Each line of the listing that contains the word "dimensions" is to be copied.

▶ Data for processing
• • • •

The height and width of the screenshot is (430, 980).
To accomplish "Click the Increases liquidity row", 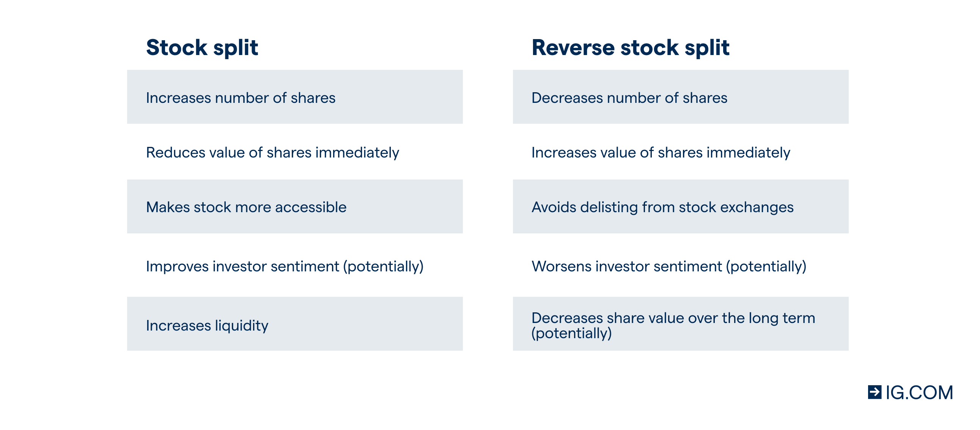I will coord(295,323).
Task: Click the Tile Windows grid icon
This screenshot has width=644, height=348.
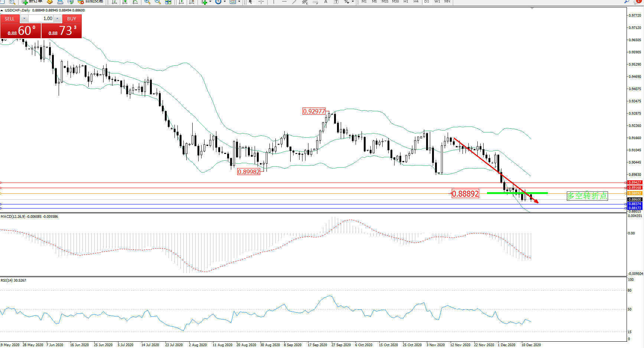Action: 168,2
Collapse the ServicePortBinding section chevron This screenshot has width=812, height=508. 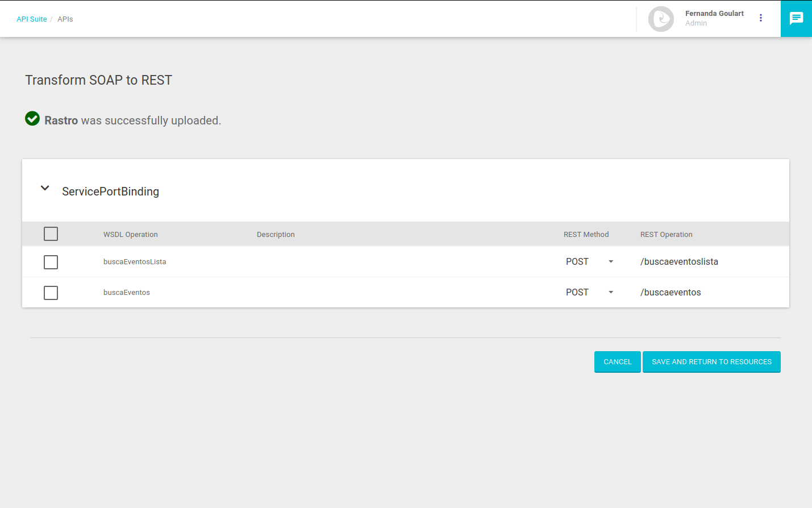click(45, 188)
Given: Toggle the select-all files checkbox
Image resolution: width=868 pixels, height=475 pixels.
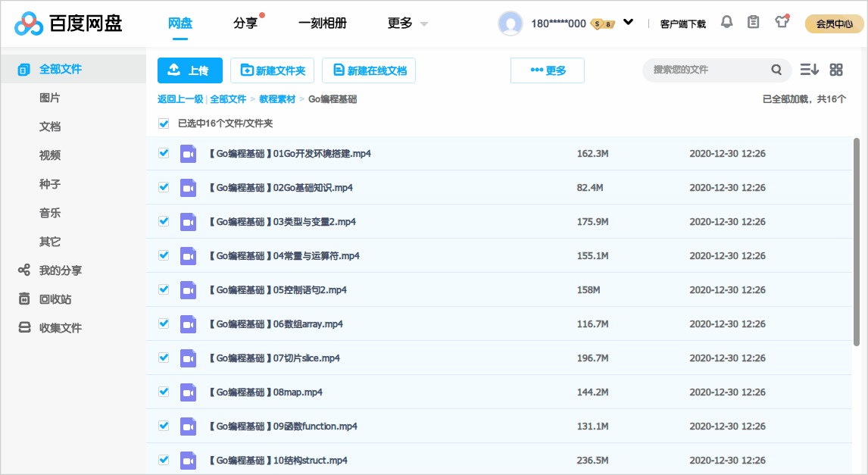Looking at the screenshot, I should [164, 123].
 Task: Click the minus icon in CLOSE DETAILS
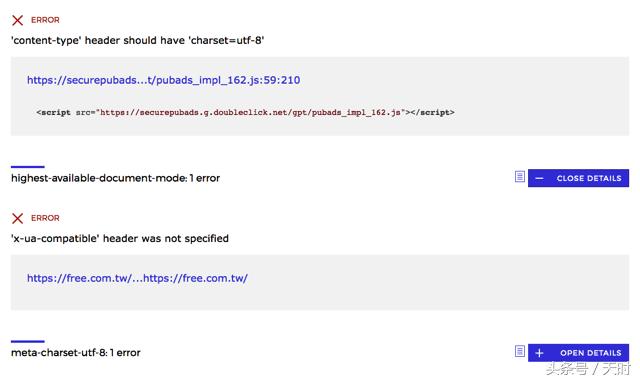(539, 178)
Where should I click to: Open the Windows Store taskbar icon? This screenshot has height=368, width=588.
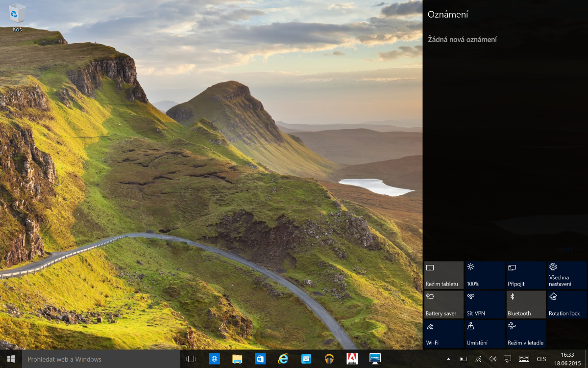coord(260,359)
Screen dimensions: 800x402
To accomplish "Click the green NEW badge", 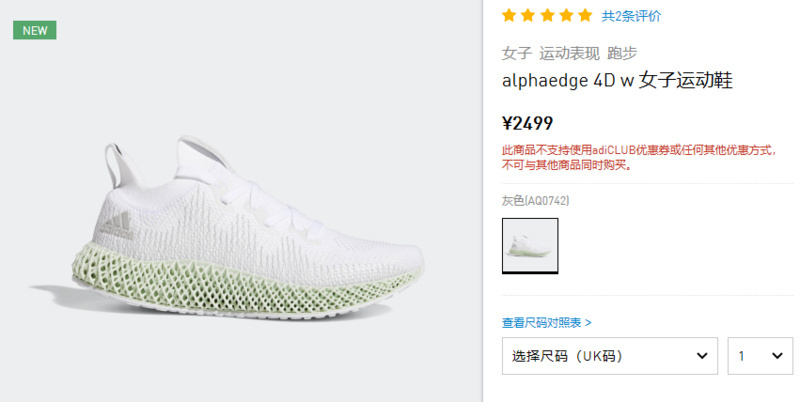I will pos(35,30).
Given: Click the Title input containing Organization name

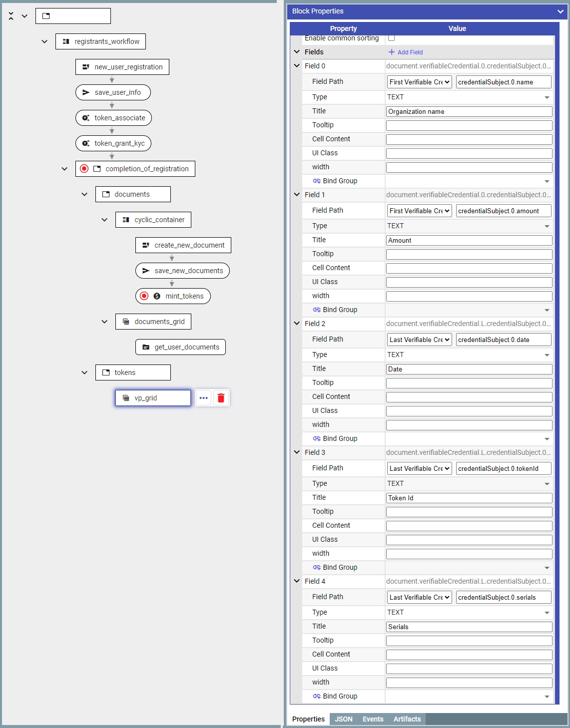Looking at the screenshot, I should 469,111.
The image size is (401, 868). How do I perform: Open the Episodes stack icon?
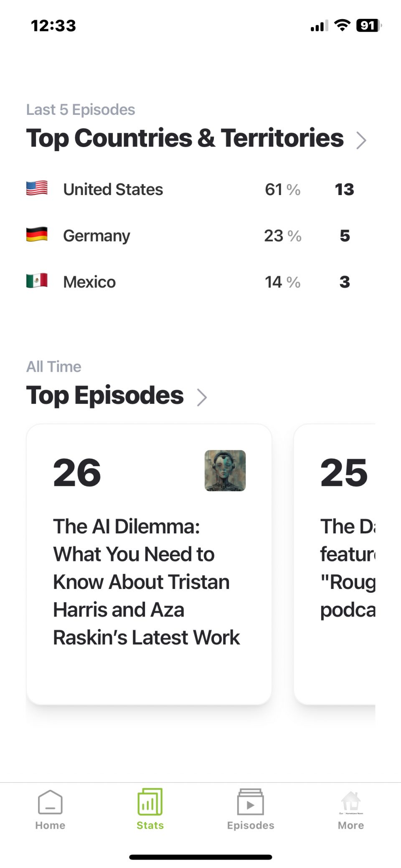tap(250, 802)
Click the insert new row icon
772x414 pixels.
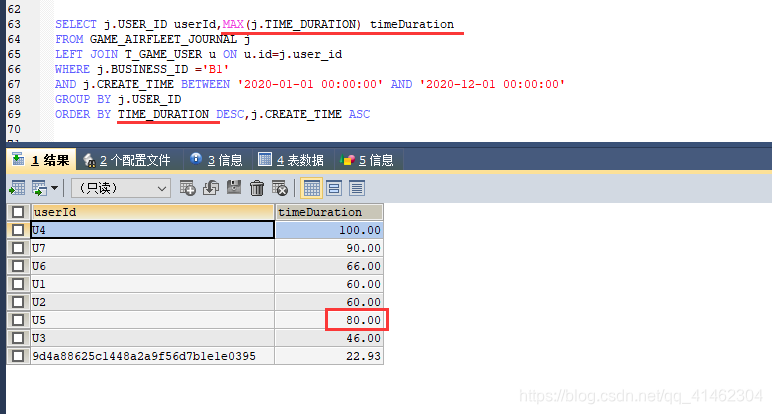coord(188,188)
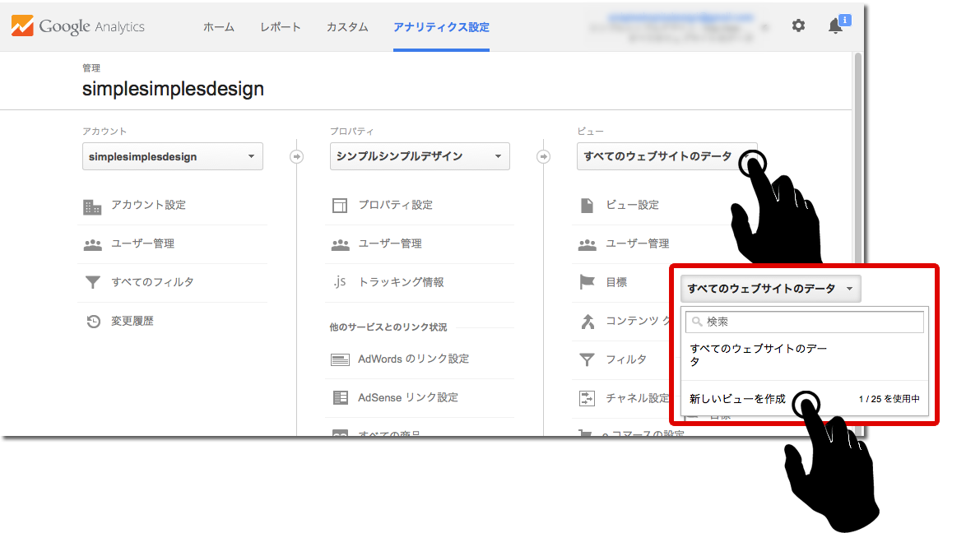Open AdSense リンク設定
The width and height of the screenshot is (980, 533).
[407, 397]
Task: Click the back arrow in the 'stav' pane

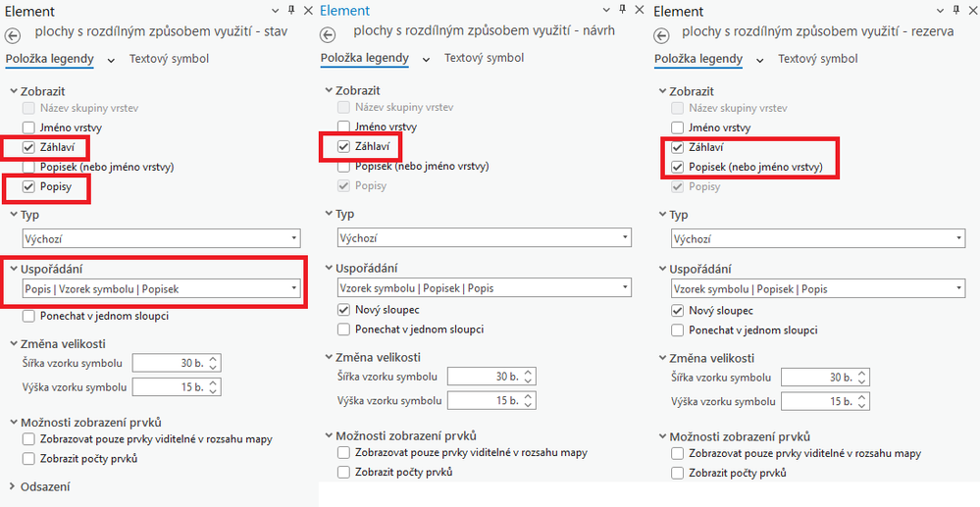Action: pos(13,35)
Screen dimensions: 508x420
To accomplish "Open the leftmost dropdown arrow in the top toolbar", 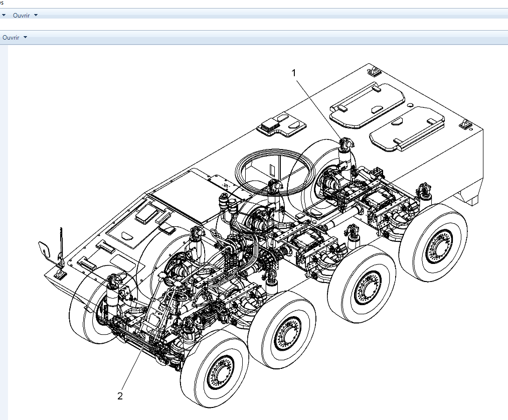I will point(4,16).
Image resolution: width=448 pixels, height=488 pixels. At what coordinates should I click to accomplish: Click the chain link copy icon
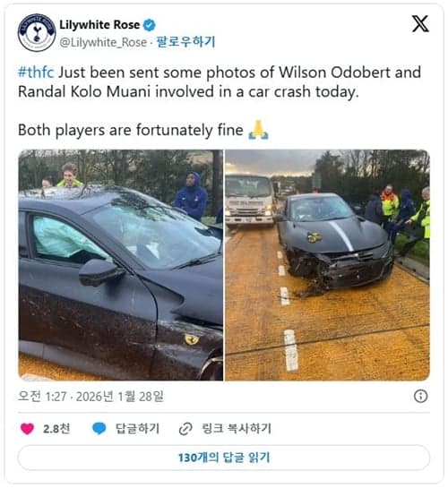[x=185, y=429]
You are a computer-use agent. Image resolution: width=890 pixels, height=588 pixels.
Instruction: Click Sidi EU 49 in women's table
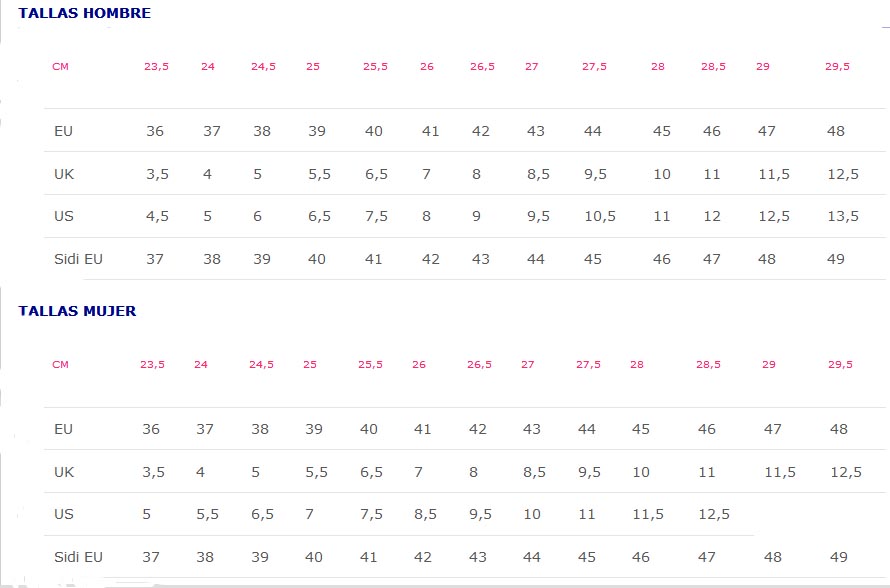coord(838,557)
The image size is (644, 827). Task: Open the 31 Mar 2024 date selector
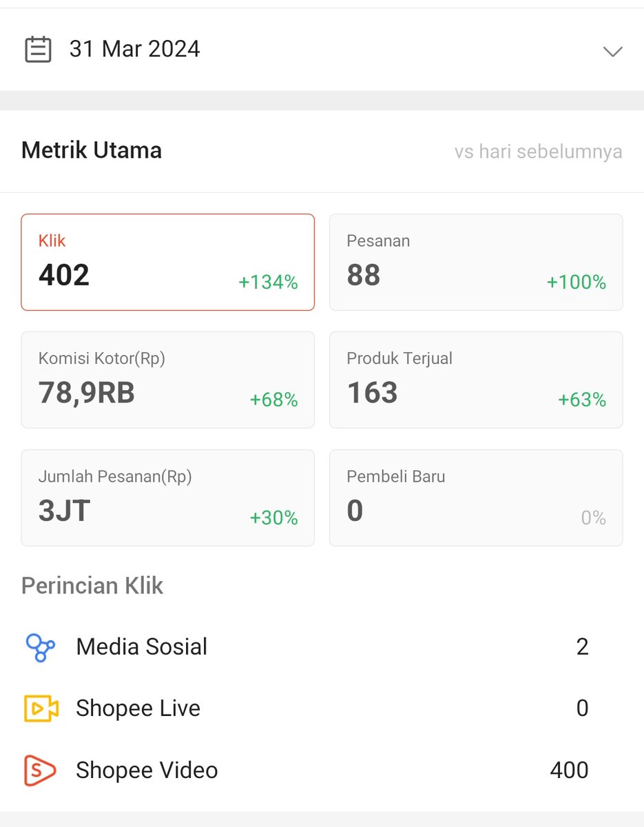coord(322,50)
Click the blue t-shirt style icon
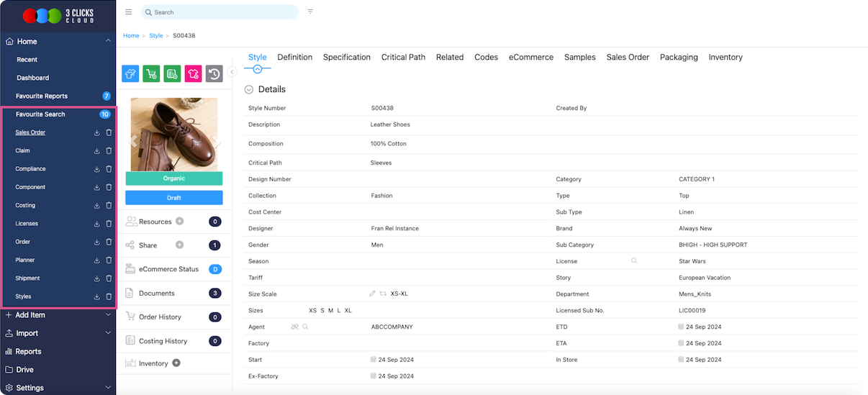 (130, 73)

• • • •

▶ The completed task
Screen dimensions: 800x402
Screen dimensions: 508x420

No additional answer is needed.